TASK DETAILS
Where a picture appears, omit it; repeat everything else in the records exactly.
**** AVAILABLE DATA
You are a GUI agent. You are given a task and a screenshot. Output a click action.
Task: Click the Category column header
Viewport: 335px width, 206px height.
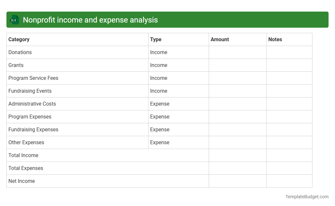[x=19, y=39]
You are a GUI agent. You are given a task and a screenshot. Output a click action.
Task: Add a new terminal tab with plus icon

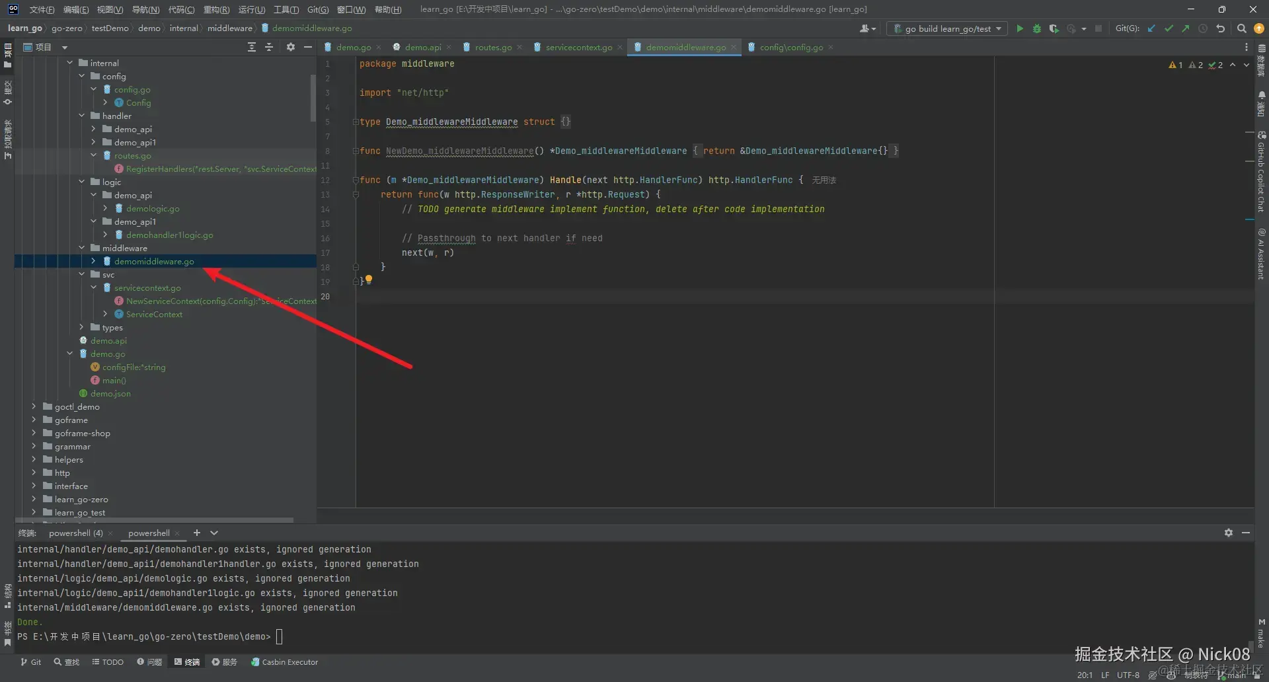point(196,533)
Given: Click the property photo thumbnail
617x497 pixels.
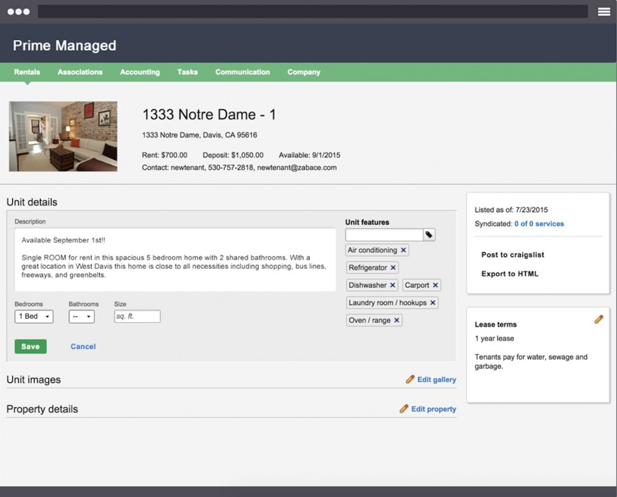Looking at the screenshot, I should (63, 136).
********
WORKED SOLUTION
You are a GUI agent. You are given a task and a screenshot. Output a click action.
Task: Click the Category column header
Viewport: 335px width, 206px height.
[x=19, y=39]
You are a GUI agent. You are given a task and a screenshot. Output a click action.
Task: Add a new terminal tab with plus icon

point(196,533)
Given: Click the property photo thumbnail
617x497 pixels.
Looking at the screenshot, I should (63, 136).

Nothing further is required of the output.